BEGIN DATA TO USE

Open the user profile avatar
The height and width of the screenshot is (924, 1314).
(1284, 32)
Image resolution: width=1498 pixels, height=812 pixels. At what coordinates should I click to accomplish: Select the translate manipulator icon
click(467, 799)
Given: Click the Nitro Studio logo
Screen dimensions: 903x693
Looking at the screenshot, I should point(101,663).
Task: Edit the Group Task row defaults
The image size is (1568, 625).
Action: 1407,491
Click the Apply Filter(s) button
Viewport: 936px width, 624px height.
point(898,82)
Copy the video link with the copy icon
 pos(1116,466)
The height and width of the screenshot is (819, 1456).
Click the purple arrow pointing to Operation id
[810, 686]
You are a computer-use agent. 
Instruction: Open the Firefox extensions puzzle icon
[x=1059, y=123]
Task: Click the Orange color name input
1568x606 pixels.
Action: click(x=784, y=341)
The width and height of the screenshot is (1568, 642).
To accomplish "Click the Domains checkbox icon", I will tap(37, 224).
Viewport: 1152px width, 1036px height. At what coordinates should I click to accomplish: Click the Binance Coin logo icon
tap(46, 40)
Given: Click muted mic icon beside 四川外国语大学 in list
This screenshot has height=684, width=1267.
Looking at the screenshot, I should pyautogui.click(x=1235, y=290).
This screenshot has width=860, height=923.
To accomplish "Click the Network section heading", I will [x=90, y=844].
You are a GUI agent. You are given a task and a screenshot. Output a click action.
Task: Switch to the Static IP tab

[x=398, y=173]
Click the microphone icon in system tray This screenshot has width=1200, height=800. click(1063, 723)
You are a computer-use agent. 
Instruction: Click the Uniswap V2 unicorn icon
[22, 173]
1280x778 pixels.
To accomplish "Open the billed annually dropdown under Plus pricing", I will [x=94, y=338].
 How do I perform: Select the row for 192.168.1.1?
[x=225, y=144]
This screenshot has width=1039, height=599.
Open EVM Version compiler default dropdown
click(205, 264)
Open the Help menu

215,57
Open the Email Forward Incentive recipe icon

END DATA TO USE

TASK STATEMENT: Return each line from the material that includes the string "will".

ANSWER SPACE:
To accomplish "Click the Domains checkbox icon", I will tap(37, 224).
To accomplish "Click the Network section heading", I will [x=90, y=844].
To accomplish "Open the billed annually dropdown under Plus pricing", I will [x=94, y=338].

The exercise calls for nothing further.